[PD] To divide a number in random parts

Matt Barber brbrofsvl at gmail.com
Sat Mar 5 03:57:45 CET 2011


Check out [list-sort] for short lists, [list-shellsort] for much
longer ones (I don't remember at what point the shellsort starts
beating the other one -- maybe if the list has 50 or more entries; but
at any rate they do the same thing).

Also, if you're going to be doing something like this a ton in real
time with long lists, it might be more productive to do all this
manipulation with tables instead of lists (but there isn't yet a
library of ready-made vanilla table abstractions like list-abs, at
least that I know about; it's been on my to do list for a while but
I've been busy with lots of other stuff, and anyway there are lots of
externals which do these things with tables).

Matt

On Fri, Mar 4, 2011 at 9:49 PM, Caio Barros <caio.barros at gmail.com> wrote:
>
>
> 2011/3/4 Matt Barber <brbrofsvl at gmail.com>
>>
>> > I'm not shure if I understood that.

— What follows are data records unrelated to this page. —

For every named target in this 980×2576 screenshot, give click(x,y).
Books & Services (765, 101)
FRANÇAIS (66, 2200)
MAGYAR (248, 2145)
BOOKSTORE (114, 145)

You mean that if I set the "nuber of
>> > subdivisions per beat" as 10 I can't set the number of beats to, say
>> > 8,255?
>> > As far as user's responsibility goes, it doesn't make sense to input
>> > negative numbers, yet it is possible.
>>
>>
>> I think we're saying the same thing, if you're using the comma the way
>> americans use the dot for indicating decimal; did 8,255 mean "8 +
>> 255/1000"?
>>
>> Briefly -- it means that if I set the "subdivisions" to 4 (i.e. the
>> "rhythms" will be quantized to "sixteenth notes"), I will not be able
>> to generate something that lasts a total of 25.2 beats, since 25.2 is
>> quantized to 5 subdivisions per beat ("sixteenth-note quintuplets).
>
> Oh yes, we are saying the same thing. Sorry for the comma, I always forget
> that. Even in pd sometimes I keep trying to write 0,25 in a number box and
> get angry because it doesn't work.
> One more thing. How hard it is to make possible for the user to choose
> between the random output that you already made and to sort that output from
> the smallest to longest duration and vice-versa?